The Legislature is finding support for a bill that would change the way Texas citizens vote on municipal and school district bond proposals, News Radio 1200 WOAI reports.
Rather than the usual ballot language, which describes a bond issue of hundreds of millions of dollars as 'for new school construction' or 'for the betterment of our community,' voters would have to be told, right down to the number of computer systems and football shoulder pads the money would buy, where the projects would be located, and how much taxpayers would pay for it, including interest.
And, voters would have the right to approve some of the measures and not others. Currently, bond issues are generally placed on the ballot as one item, in a take it or leave it manner, with the usual claim that if you vote no, you 'don't support our kids.'
Taxpayers like Crystal Main told the Senate State Affairs Committee that's the way it should be.
"Band uniforms, these type of things, should be divided out, so I can decide which things I would support, instead of having everything all grouped together," she said.
Many voters told the committee that they want to be able to see what 'goodies' are included in bond issues to benefit council and school board members, and to benefit the construction firms which are frequently the biggest cheerleaders for bond proposals.
James Quintero, an analyst for the conservative leaning Texas Public Policy Foundation, quoted a woman he met at a recent bond election.
"She said 'I have voted for every park, every library, for all of the school improvements, anything that would make this city better, but now I cannot afford to live here any more'," he said, adding that he thinks there are taxpayers like this all across the state.

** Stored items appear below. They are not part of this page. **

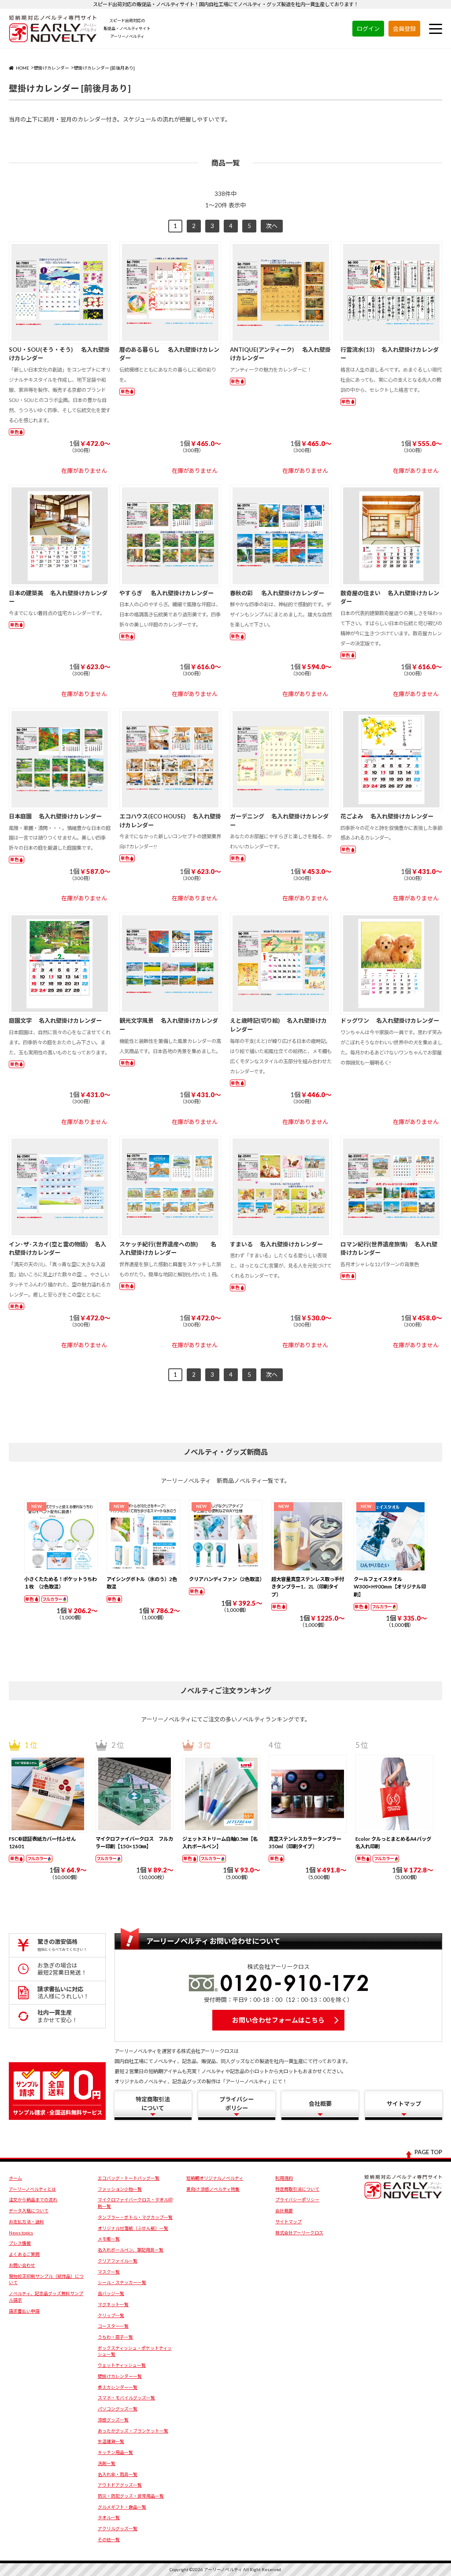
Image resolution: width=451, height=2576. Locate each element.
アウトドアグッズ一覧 (120, 2485)
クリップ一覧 (111, 2315)
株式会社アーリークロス (299, 2232)
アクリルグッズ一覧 (117, 2528)
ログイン (368, 28)
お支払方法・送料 (26, 2221)
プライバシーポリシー (297, 2199)
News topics (21, 2232)
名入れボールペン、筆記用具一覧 (130, 2249)
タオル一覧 (109, 2517)
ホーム (15, 2178)
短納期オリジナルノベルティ (214, 2178)
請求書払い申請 (24, 2311)
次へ (271, 225)
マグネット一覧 (113, 2304)
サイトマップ (288, 2221)
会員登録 (404, 28)
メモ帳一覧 (109, 2238)
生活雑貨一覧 (111, 2441)
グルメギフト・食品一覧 (122, 2507)
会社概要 (284, 2210)
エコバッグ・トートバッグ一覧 (128, 2178)
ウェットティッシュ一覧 (122, 2365)
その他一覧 (109, 2539)
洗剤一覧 (106, 2463)
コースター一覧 (113, 2326)
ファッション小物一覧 (120, 2189)
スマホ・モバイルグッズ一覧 (126, 2397)
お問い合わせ (22, 2265)
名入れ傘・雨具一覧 (117, 2474)
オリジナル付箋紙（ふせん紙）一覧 (133, 2228)
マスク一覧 (109, 2271)
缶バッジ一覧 (111, 2293)
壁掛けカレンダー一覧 (120, 2376)
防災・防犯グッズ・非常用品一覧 (131, 2496)
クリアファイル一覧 (117, 2260)
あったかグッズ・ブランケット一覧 (133, 2430)
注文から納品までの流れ (33, 2199)
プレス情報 (20, 2243)
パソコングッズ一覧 (117, 2408)
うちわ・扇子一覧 (115, 2337)
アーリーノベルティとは (32, 2189)
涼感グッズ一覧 (113, 2419)
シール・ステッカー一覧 (122, 2282)
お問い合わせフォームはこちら (278, 2020)
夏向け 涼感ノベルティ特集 (213, 2189)
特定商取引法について (297, 2189)
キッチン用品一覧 (115, 2452)
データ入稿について (28, 2210)
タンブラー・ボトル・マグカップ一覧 (135, 2217)
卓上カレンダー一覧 (117, 2387)
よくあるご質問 (24, 2254)
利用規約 (284, 2178)
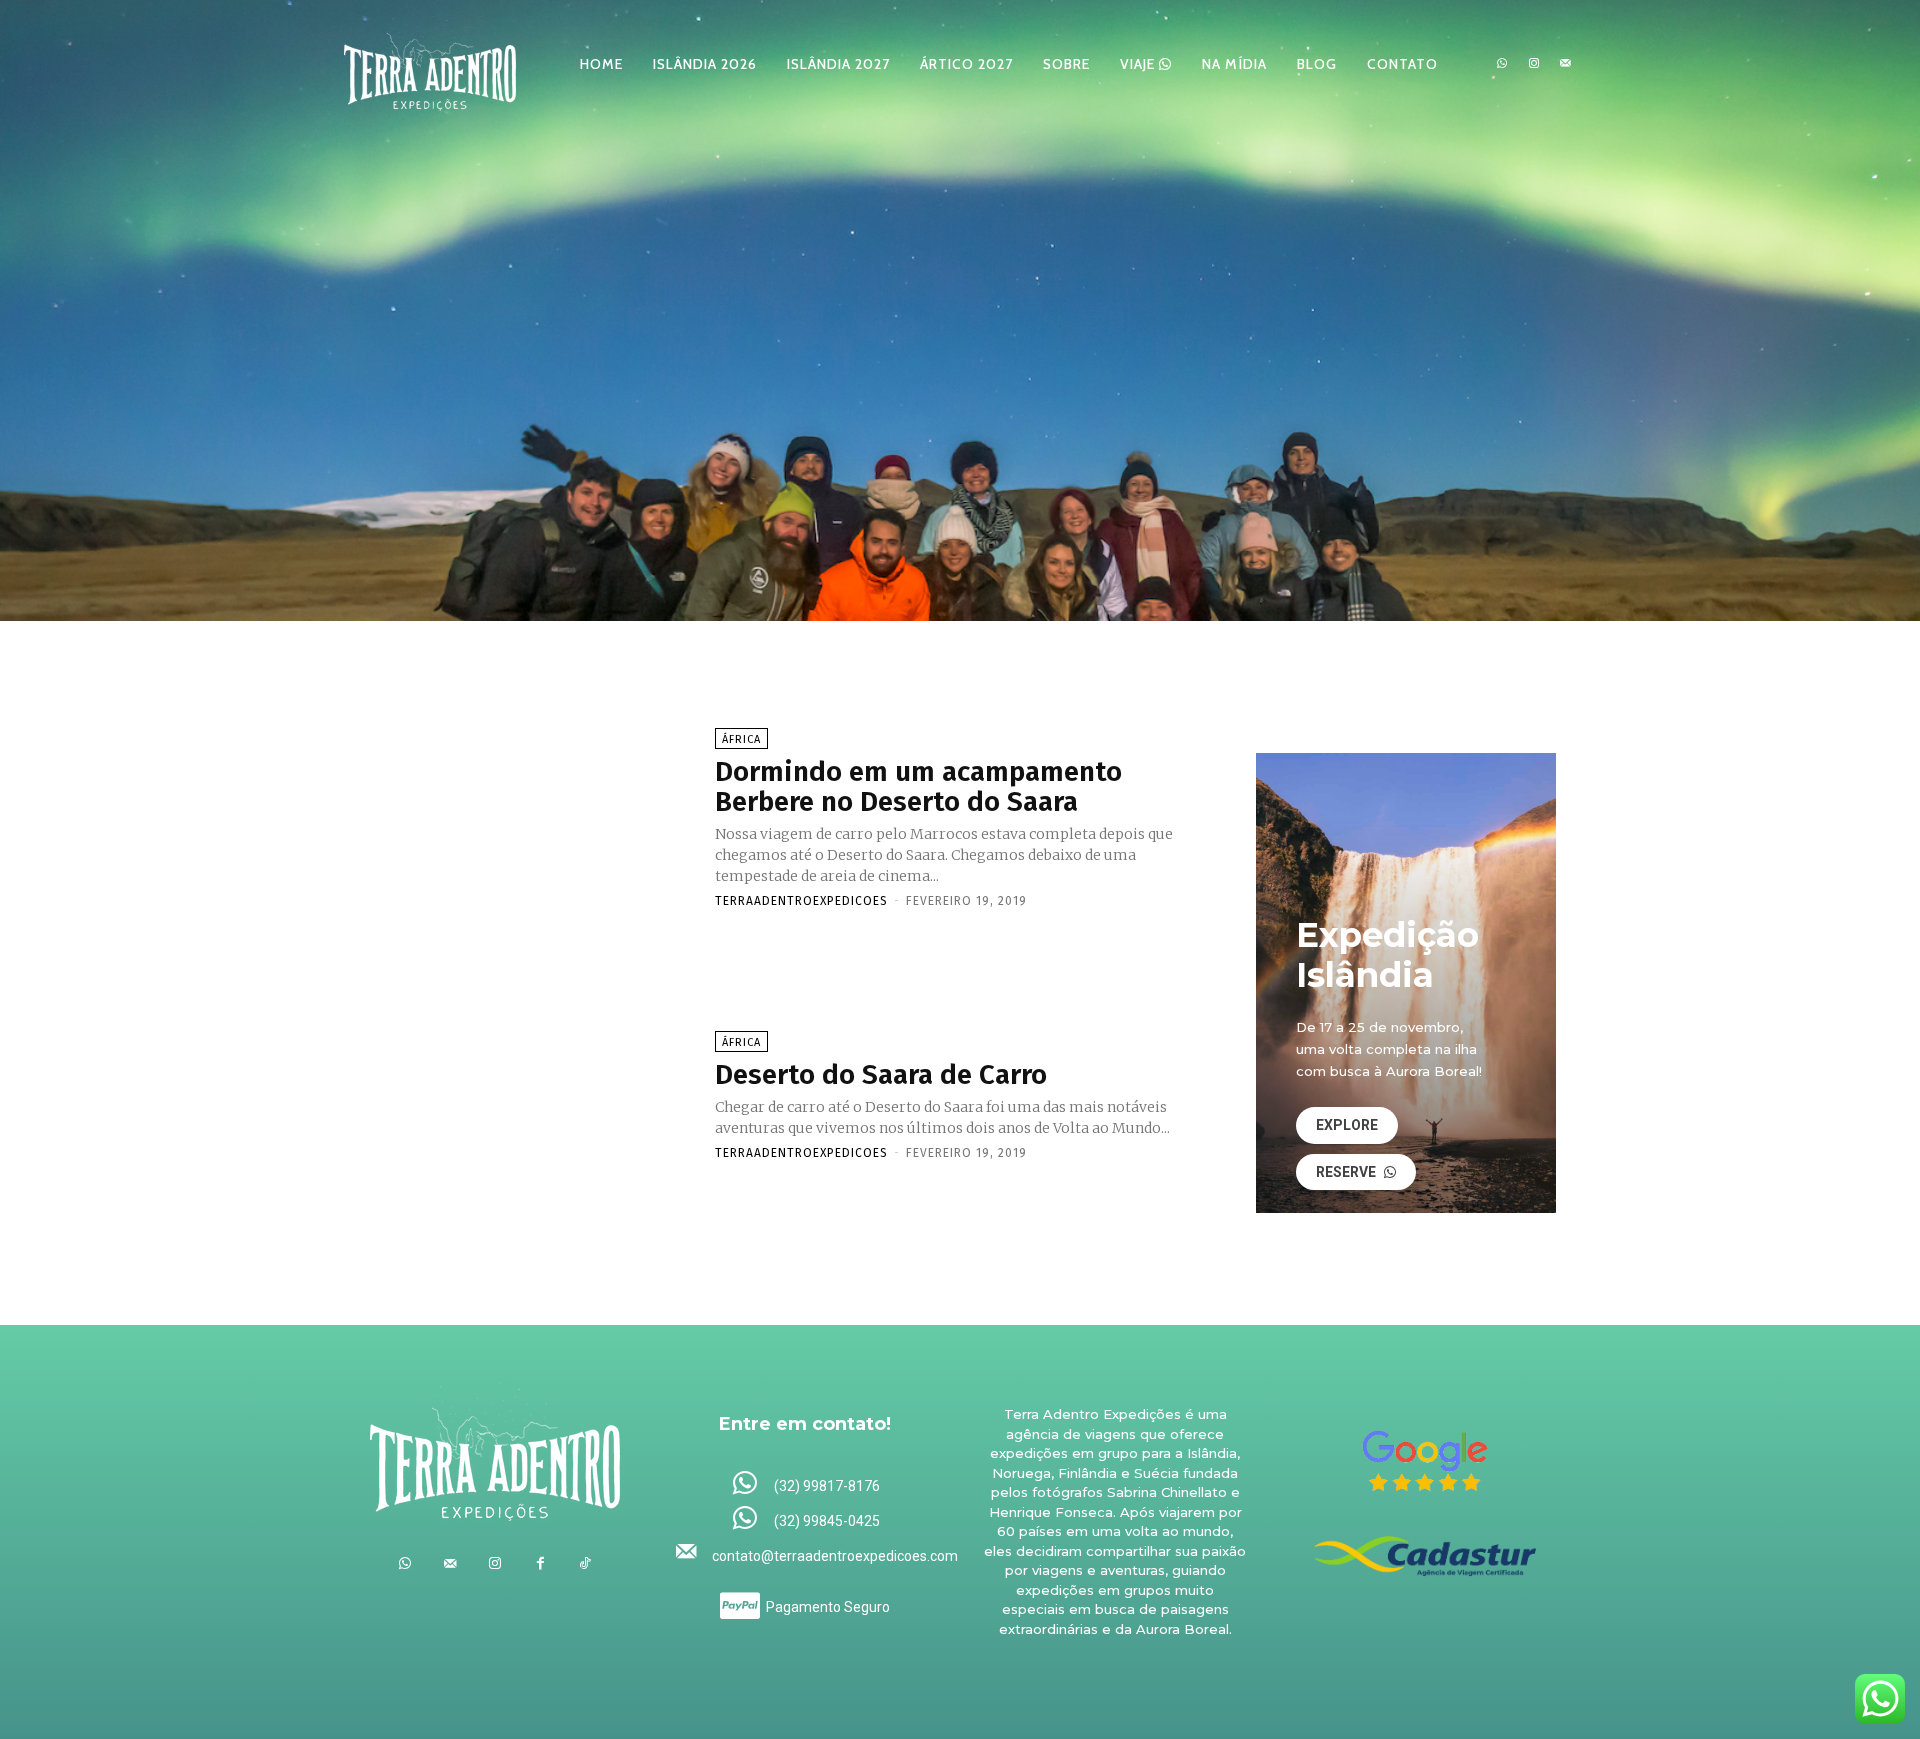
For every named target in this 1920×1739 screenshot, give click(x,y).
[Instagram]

There was also support for measures that would require the bond items be discussed in 'plain language.'
"The language needs to be intelligible to the average voter," Voter Rick Briscoe told the committee. "The practice, at least where I live, is that no reasonable person can begin to understand what the real issue is."
Others complained of 'Detroit level debt' facing many major Texas cities, and made worse by intentionally opaque bond issues.
The Committee will vote on the proposal at a later date.